Friday, April 2, 2021

Spring has sprung

 


Spring has sprung and knocked me off badly. Had a horrible dental surgery, four hours plus on the dentist chair with billions of bad things happening. This was on Tuesday. Thought, oh dear, I guess I miscalculated how bad this was going to be, now, I will take my medicines and be back on my feet tomorrow. ho, ho, this was the good day. My body mounted a united front against the medication prescribed (medication that I had had several times before) and I got to feel really weak, as I kept being sick several times a day. 

Not good, not good at all. I'm finally better, touch wood, and  now I have read Terry Pratchett's Nation and I loved it. 

I was reminded of the many reasons why I love Pratchett's books: they do make you think about the important things in life in novel ways. My favorites are the Witches stories, I love all the witches, but Granny Weatherwax is a favorite: "If you want to amount to anything as a witch you got to learn three things. What’s real, what’s not real, and what’s the difference.” 

“We look to… the edges,' said Mistress Weatherwax. 'There’s a lot of edges, more than people know. Between life and death, this world and the next, night and day, right and wrong… an’ they need watchin’. We watch ‘em, we guard the sum of things.  

“You can‘t go around building a better world for people. Only people can build a better world for people. Otherwise it‘s just a cage.” 

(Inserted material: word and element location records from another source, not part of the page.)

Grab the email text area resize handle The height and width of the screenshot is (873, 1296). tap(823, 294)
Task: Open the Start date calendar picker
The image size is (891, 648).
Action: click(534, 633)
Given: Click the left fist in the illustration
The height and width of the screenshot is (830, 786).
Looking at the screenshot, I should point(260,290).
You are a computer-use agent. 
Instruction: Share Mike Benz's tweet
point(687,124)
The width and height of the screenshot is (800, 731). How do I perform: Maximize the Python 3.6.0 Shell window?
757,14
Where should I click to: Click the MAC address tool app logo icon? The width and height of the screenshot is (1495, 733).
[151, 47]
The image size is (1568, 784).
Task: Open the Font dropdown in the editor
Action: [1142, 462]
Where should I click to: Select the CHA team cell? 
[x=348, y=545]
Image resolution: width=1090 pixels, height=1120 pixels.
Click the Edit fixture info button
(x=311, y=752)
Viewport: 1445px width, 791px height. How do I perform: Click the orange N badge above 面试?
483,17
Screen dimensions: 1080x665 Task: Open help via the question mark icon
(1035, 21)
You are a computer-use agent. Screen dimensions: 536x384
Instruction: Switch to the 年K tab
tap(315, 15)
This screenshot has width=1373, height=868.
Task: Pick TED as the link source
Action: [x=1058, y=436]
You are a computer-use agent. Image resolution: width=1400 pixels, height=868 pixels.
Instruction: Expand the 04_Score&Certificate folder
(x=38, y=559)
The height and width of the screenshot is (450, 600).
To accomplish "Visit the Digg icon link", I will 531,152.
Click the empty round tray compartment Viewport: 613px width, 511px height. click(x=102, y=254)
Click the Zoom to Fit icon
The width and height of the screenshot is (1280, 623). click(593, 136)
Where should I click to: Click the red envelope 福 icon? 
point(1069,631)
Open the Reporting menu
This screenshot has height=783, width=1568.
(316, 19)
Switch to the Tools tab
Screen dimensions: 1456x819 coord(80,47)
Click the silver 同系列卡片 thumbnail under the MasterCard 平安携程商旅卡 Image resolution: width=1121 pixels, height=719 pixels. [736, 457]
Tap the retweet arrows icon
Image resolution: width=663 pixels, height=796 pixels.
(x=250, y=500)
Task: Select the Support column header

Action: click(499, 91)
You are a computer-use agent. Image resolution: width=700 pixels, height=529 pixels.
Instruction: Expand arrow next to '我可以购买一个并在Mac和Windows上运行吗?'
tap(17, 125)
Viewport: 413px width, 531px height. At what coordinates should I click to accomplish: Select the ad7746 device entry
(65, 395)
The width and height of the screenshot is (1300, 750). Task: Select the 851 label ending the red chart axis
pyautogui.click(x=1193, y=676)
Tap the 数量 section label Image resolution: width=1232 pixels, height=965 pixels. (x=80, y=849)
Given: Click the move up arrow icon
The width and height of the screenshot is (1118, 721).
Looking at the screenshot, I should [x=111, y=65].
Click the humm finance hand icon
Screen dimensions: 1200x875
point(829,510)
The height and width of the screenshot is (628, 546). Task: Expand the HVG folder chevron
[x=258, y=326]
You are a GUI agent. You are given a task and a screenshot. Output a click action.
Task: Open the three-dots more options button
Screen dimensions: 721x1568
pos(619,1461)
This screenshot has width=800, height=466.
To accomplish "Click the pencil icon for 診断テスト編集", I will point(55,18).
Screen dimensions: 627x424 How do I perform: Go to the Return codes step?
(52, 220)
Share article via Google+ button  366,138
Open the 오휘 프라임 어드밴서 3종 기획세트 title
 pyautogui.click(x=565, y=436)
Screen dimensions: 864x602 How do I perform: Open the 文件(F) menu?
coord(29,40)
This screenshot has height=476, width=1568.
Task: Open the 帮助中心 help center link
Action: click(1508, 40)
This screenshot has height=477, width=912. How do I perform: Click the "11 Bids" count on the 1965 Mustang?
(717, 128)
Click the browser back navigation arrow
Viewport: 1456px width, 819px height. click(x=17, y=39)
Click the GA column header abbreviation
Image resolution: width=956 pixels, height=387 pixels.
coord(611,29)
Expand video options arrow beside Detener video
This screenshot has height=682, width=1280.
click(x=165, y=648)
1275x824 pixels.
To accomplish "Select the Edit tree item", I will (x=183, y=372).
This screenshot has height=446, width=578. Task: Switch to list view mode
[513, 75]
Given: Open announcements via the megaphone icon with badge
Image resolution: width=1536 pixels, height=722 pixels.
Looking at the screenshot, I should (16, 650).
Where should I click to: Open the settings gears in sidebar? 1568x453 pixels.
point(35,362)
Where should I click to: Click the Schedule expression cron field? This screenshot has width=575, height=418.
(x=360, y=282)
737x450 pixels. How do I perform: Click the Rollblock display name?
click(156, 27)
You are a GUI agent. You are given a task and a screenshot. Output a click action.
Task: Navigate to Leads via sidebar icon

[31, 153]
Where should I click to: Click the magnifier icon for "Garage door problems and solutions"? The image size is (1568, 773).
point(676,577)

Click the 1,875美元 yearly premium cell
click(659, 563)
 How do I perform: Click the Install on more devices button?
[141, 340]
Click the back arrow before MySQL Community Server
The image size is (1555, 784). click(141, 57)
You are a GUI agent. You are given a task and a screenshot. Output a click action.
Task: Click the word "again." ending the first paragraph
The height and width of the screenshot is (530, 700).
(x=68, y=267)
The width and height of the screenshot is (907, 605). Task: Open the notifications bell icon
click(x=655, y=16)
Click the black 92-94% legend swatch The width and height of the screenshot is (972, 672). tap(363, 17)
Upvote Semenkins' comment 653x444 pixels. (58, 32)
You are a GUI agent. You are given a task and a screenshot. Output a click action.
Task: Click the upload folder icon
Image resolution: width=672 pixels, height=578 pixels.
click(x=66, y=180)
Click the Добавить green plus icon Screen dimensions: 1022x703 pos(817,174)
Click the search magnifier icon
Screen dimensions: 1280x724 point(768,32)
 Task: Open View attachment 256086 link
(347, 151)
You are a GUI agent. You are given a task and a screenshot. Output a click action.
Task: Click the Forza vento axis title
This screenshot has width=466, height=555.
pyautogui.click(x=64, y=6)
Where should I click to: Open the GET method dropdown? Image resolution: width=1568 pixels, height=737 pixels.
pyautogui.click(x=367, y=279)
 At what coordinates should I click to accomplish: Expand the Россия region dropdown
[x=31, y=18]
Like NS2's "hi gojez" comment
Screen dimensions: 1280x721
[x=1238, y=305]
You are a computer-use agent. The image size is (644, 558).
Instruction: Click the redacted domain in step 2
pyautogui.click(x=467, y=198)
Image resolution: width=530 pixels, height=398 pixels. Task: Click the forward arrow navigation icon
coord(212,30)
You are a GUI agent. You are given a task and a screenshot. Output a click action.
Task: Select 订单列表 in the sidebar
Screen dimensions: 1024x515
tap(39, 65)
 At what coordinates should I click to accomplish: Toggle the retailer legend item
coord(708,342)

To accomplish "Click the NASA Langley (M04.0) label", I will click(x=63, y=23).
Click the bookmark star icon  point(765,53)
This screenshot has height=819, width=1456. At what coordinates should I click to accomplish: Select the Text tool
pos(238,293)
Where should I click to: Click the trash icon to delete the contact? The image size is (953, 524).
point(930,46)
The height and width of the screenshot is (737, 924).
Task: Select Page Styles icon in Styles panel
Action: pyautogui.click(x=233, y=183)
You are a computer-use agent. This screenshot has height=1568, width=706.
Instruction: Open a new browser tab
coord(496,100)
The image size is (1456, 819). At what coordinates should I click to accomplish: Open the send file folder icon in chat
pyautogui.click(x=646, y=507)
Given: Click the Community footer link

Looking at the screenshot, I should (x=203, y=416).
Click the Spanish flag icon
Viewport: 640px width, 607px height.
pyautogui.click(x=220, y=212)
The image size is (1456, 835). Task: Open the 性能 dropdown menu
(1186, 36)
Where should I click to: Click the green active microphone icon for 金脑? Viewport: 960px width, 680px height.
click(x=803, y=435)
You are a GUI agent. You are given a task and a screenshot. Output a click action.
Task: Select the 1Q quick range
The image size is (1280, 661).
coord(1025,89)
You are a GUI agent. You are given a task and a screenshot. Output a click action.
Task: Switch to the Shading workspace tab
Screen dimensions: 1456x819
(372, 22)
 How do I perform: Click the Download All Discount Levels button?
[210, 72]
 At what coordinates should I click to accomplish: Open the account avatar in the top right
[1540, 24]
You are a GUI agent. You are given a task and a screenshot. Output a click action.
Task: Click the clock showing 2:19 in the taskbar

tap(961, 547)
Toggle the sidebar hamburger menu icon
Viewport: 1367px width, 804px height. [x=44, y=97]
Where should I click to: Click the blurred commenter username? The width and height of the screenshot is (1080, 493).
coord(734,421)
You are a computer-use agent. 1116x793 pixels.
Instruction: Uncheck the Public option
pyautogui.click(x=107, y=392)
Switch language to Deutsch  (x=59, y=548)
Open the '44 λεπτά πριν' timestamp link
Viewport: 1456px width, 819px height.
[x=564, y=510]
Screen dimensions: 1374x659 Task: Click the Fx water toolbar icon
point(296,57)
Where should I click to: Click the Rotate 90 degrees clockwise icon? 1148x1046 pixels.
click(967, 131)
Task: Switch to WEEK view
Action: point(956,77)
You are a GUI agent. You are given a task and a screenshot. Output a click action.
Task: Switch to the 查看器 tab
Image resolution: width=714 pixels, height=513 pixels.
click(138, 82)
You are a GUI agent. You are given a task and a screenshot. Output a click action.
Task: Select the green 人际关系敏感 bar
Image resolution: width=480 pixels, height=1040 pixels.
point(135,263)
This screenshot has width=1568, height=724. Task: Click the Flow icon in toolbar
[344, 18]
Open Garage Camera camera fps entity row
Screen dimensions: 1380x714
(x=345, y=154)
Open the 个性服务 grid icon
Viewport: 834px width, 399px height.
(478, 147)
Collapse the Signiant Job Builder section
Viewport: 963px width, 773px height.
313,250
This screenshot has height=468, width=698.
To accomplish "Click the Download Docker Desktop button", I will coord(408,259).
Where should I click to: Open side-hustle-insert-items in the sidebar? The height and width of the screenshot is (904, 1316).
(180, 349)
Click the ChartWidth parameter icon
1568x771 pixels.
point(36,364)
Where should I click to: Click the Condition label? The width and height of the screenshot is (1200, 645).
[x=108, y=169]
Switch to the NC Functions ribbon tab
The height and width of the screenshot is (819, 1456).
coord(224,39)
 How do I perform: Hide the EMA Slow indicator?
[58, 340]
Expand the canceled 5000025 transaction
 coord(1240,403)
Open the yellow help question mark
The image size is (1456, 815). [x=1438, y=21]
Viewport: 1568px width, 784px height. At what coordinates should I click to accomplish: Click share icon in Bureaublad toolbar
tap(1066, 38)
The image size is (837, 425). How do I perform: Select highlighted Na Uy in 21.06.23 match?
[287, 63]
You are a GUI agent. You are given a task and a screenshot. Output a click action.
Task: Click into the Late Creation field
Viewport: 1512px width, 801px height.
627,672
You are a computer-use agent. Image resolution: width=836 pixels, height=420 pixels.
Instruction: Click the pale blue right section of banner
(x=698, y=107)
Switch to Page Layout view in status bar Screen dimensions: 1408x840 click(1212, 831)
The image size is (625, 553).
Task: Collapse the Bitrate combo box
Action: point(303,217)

Cage or no cage, it's time to go back to thinking about multiagent systems and what do we expect of them minimally. Well, if you have many agents, one expects that each one of them is a reasoning agent on its own and that its reasoning can be of the classical, constructive, linear  or modal variety. And similarly, when considering how they interact with each other, the same possibilities arrive. Thus it would make some sense to compare these kinds of reasoning agents. Something that we want to discuss next.

(when the internet is behaving a bit better and I can upload pictures!)